About the water gas/coal gas cycle generator: Its main product is carbon monoxide, a very deadly substance and also explosive in some concentrations. These properties are one reason why the gas company puts “odorants” into its product so you can smell a leak before it wipes you out.
Methane people, take heed also! One of the basic rules for any industrial (or back-to-the-land) toxic/flammable gas plant is: Don’t ever guess about a generator which is already in operation. Study the subject enough to know before you start. Live MOTHER readers write good letters. Dead gas experimenters cause bureaucrats to pass ,new anti-do-your-thing laws. It’s as simple as that. The “gasmen” — Ram Bux Singh, etc. — all mention safety. Please, MOTHER, yell about it!
For example: All the above-listed gas plants — acetylene, water gas/coal gas, and methane — must be purged before use. This is done by flushing and/or filling the whole system with inert gas (carbon dioxide or nitrogen), or by flooding it with water, to push out and exclude air because oxygen plus the gas being generated equals an explosive mixture. No instructions I’ve seen do more than “mention” this step as “important” and if nobody (or at least nobody who lived to tell about it) has had a generator blow yet, I can only say, “Wait a little while! It’ll happen.”
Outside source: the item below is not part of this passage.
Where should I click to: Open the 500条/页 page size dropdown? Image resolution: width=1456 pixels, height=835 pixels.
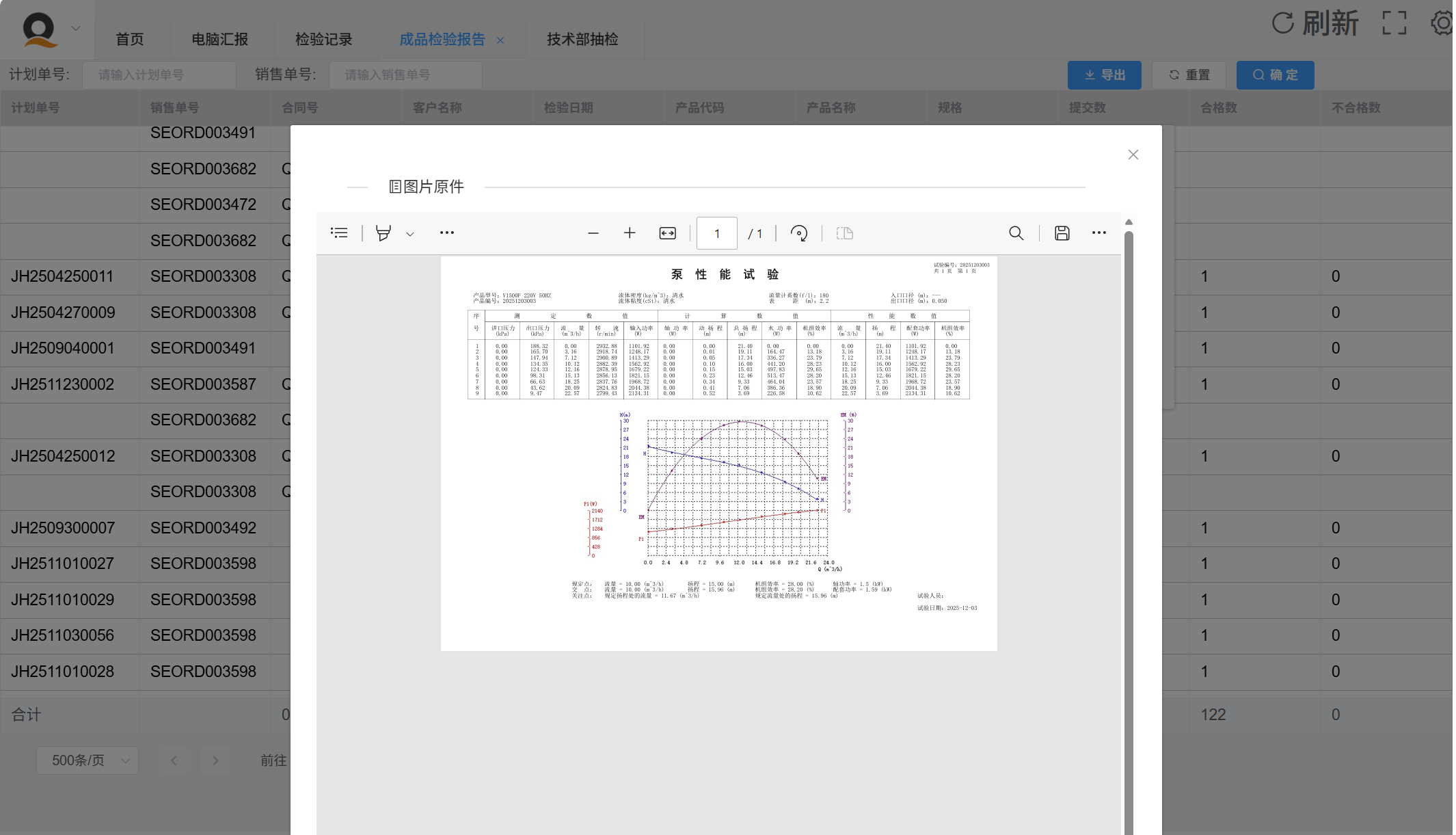tap(87, 760)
If I were writing directions for gas generation, the section on purging would read something like this: [1] Gas/air mixtures are high explosives. [2] The tiniest flame or spark from friction, static, etc., can detonate them. [3] The 1,000-gallon gas holder of a methane digester probably equals 10 to 50 pounds of good-grade dynamite in potential explosive power.
Therefore, when you purge your unit before starting or restarting it, observe the following rules: If you use carbon dioxide or nitrogen for the purpose, run at least 10 times the plant’s internal volume of inert gas through the system (meanwhile testing for leaks, etc.). If you use a water purge — which is better — be sure every inch of tank and piping, right into the house or barn and up to the stove cocks, is full of water and not one tiny air bubble is left. Lots of work and mess? Yes, but you’ll stay alive.
Carelessness with many of MOTHER’s projects — wonderful as they are — can kill you. Don’t mistake my intentions: MOM and her children have the right idea. It’s just that I want all earth people to survive their own efforts toward self-sufficiency. Think before you do, dammit and do it safely or not at all!